Connect with us

Data Science

Tackling the US Government’s PDF Mountain With Computer Vision

mm

Published

 on

Adobe’s PDF format has entrenched itself so deeply in US government document pipelines that the number of state-issued documents currently in existence is conservatively estimated to be in the hundreds of millions. Often opaque and lacking metadata, these PDFs – many created by automated systems –  collectively tell no stories or sagas; if you don’t know exactly what you’re looking for, you’ll probably never find a pertinent document. And if you did know, you probably didn’t need the search.

However a new project is using computer vision and other machine learning approaches to change this almost unapproachable mountain of  data into a valuable and explorable resource for researchers, historians, journalists and scholars.

When the US government discovered Adobe’s Portable Document Format (PDF) in the 1990s, it decided that it liked it.
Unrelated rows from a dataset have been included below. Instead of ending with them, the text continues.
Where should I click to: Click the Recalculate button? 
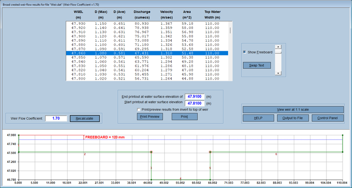pos(85,118)
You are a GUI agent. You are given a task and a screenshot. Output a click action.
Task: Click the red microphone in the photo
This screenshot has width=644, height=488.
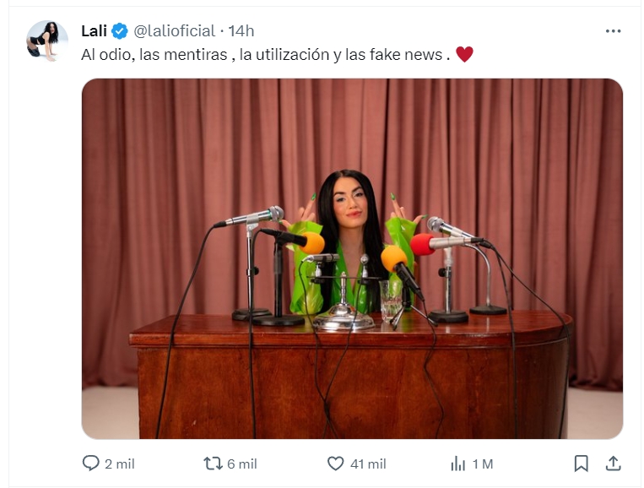pyautogui.click(x=422, y=244)

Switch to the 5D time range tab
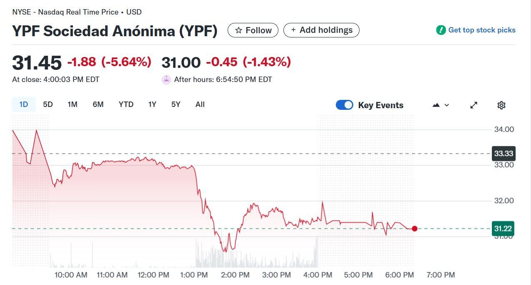point(47,104)

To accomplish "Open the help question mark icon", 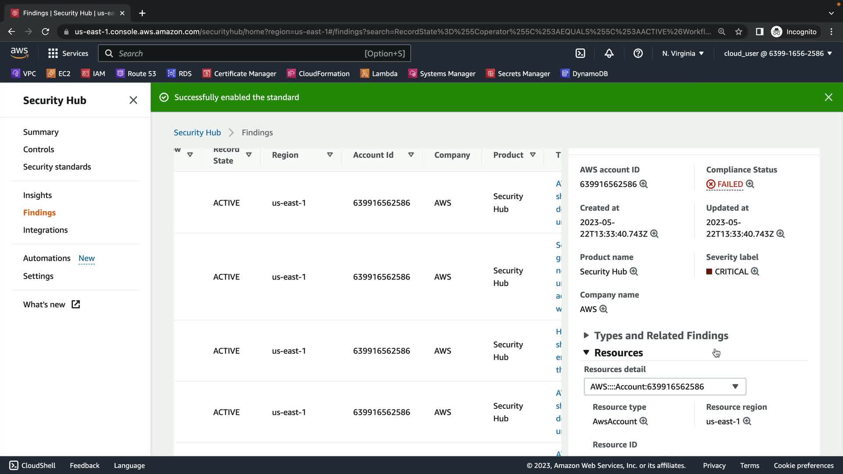I will [638, 54].
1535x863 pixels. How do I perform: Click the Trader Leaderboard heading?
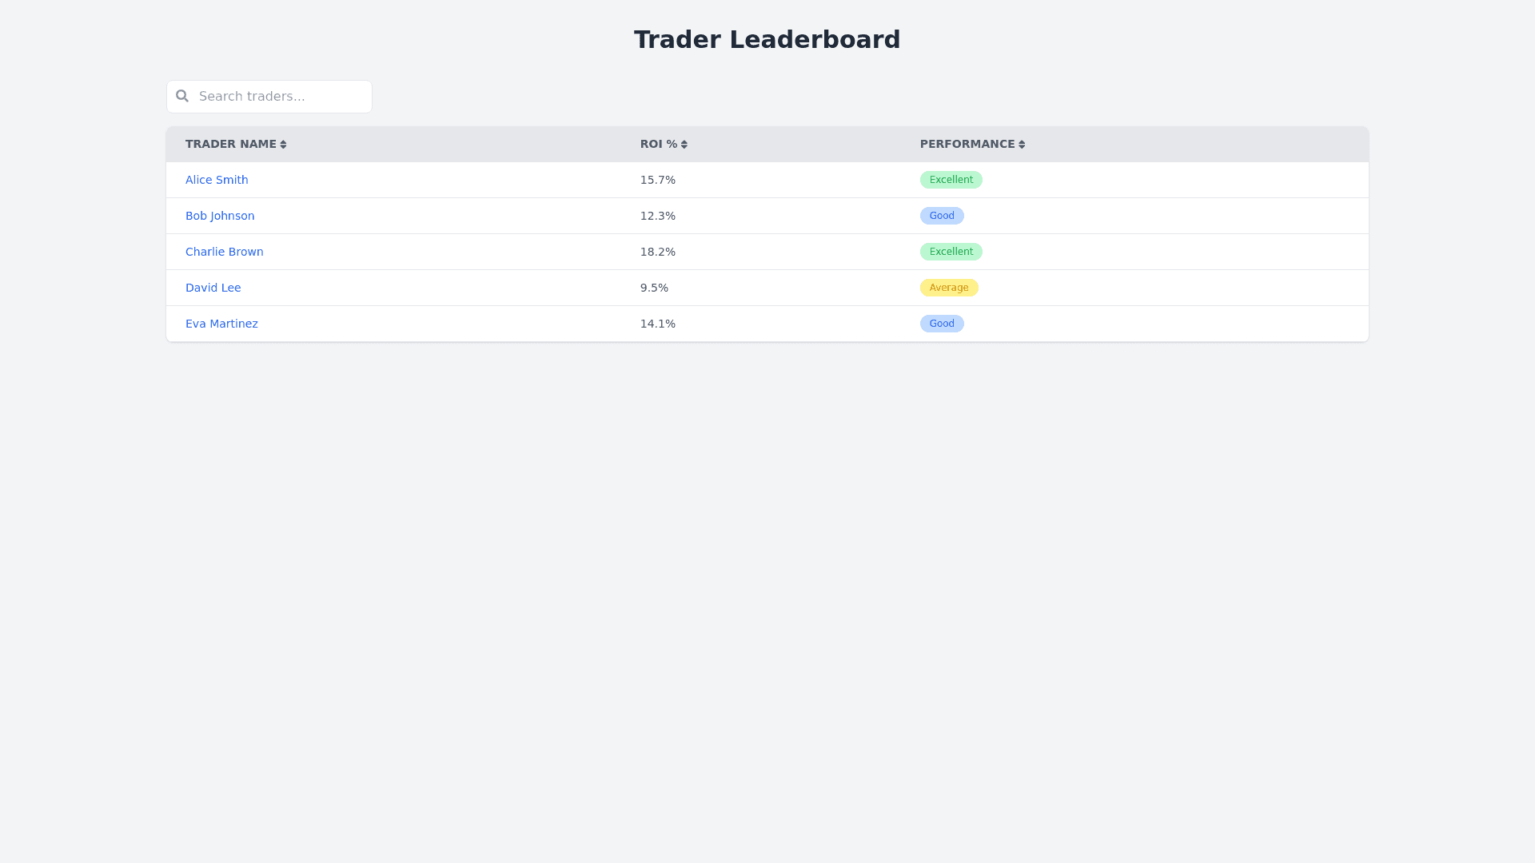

Unlike editable Word documents, PDFs could be ‘baked’ in a variety of ways that made them difficult or even impossible to amend later; fonts could be embedded, ensuring cross-platform compatibility; and printing, copying and even opening could all be controlled on a granular basis.

More importantly, these core features were available in some of the oldest ‘baseline’ specifications of the format, promising that archival material would not need to be reprocessed or revisited later to ensure accessibility. Nearly everything that government publishing needed was in place by 1996.

With blockchain provenance and NFT technologies decades away, the PDF was as near as the emergent digital age could get to a ‘dead’ analogue document, only a conceptual hiccup away from a fax. This was exactly what was wanted.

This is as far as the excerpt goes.